De même, dans l’approche de l’éducation centrée sur l’apprenant,
il est vital de favoriser le travail d’équipe et les contacts personnels
entre élèves et enseignants, et de donner la priorité au bien-être
et à la santé dans le développement des enfants et des adolescents.
12. Pour une transformation réussie de l’éducation, les enseignants,
les éducateurs et les responsables des établissements scolaires
doivent recevoir une formation et une assistance adaptées. Leur
formation devrait se faire à deux niveaux: la formation aux TIC,
afin qu’ils puissent transmettre efficacement les compétences numériques
à leurs élèves, et la formation à l’intégration des TIC dans les
méthodes d’enseignement afin que la technologie numérique ne soit
pas seulement un objectif, mais aussi un vecteur d’enseignement
dans toutes les matières.
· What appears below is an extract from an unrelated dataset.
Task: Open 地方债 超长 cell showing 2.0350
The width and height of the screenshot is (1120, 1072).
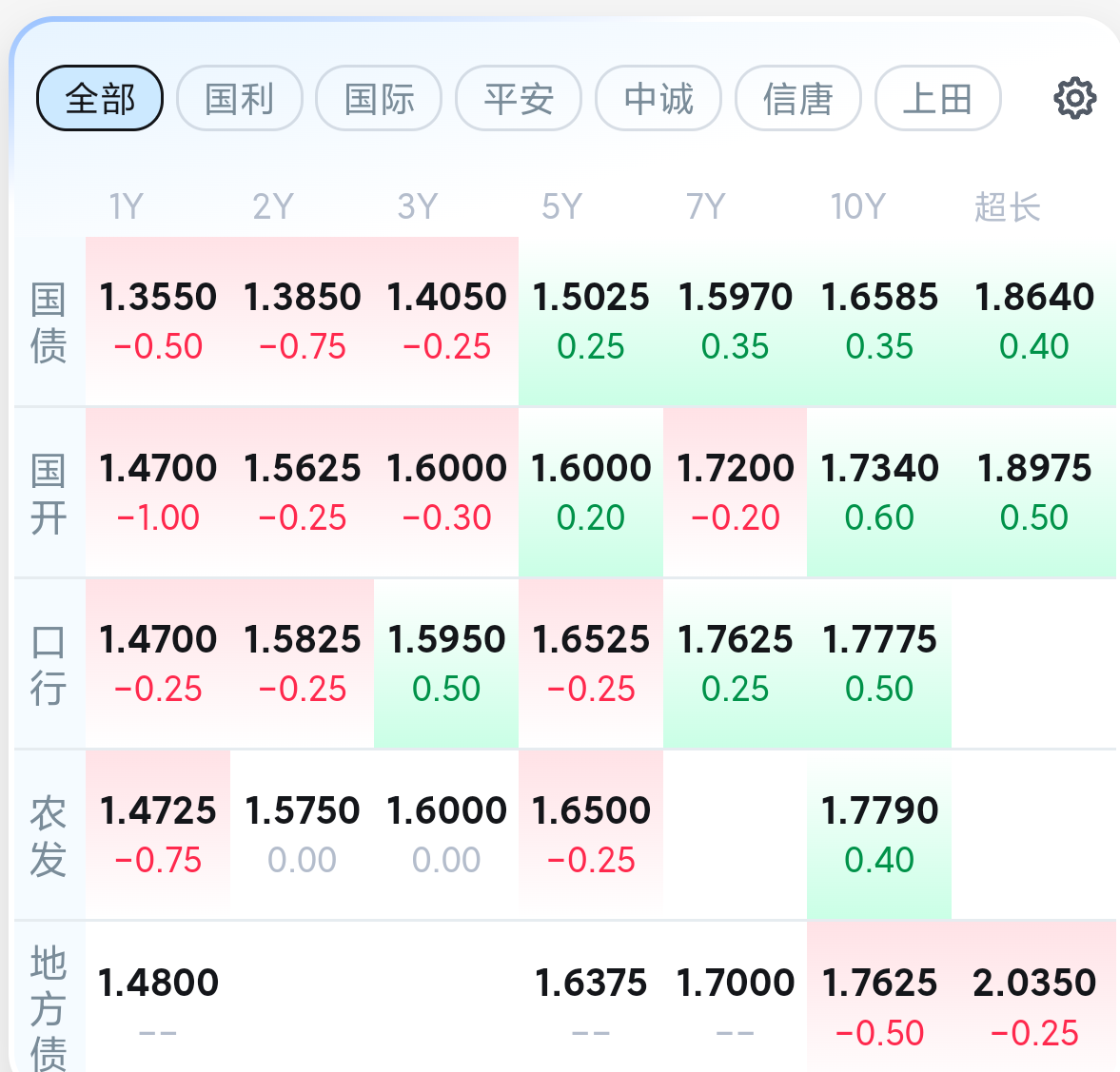Action: tap(1033, 1004)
Les gouvernements doivent trouver les
moyens d’investir de manière adaptée et durable dans la formation
initiale des enseignants et leur perfectionnement dans la pratique
courante. Des enseignants compétents, à l’aise avec le numérique
et motivés, travaillant dans un environnement propice aux réformes, sont
les meilleurs garants d’environnements d’apprentissage innovateurs
et motivants. À cet effet, il faut que les enseignants soient véritablement
associés à la conception et au développement des programmes, qu’ils disposent
de l’autonomie nécessaire pour choisir et varier les méthodes d’enseignement,
les approches pédagogiques, la sélection des supports d’apprentissage
et les méthodes d’évaluation.
13. Au vu de ce qui précède, l’Assemblée appelle les gouvernements
des États membres du Conseil de l’Europe:
13.1. à prendre en considération, lors de la conception des
politiques d’éducation et de développement des compétences en matière
numérique, les préoccupations et principes exposés ci-dessus, parallèlement
à ceux mentionnés dans la Recommandation CM/Rec(2019)10 du Comité
des Ministres aux États membres visant à développer et à promouvoir
l’éducation à la citoyenneté numérique, et:
13.1.1. dans
la Déclaration de Qingdao «Saisir les opportunités du numérique,
piloter la transformation de l’éducation», signée par tous les États
membres de l’UNESCO en 2015;
13.1.2. dans les récents documents d’orientation de l’Union européenne,
en particulier dans la Recommandation du Conseil du 22 mai 2018
relative aux compétences clés pour l’éducation et la formation tout
au long de la vie, et les conclusions du Conseil de la même date
(«Concrétiser l’idée d’un espace européen de l’éducation»), les
communications de la Commission européenne concernant le plan d’action
en matière d’éducation numérique (COM/2018/0022), et «Améliorer et
moderniser l’enseignement» (COM/2016/0941), et sa communication
«Une nouvelle stratégie en matière de compétences pour l’Europe»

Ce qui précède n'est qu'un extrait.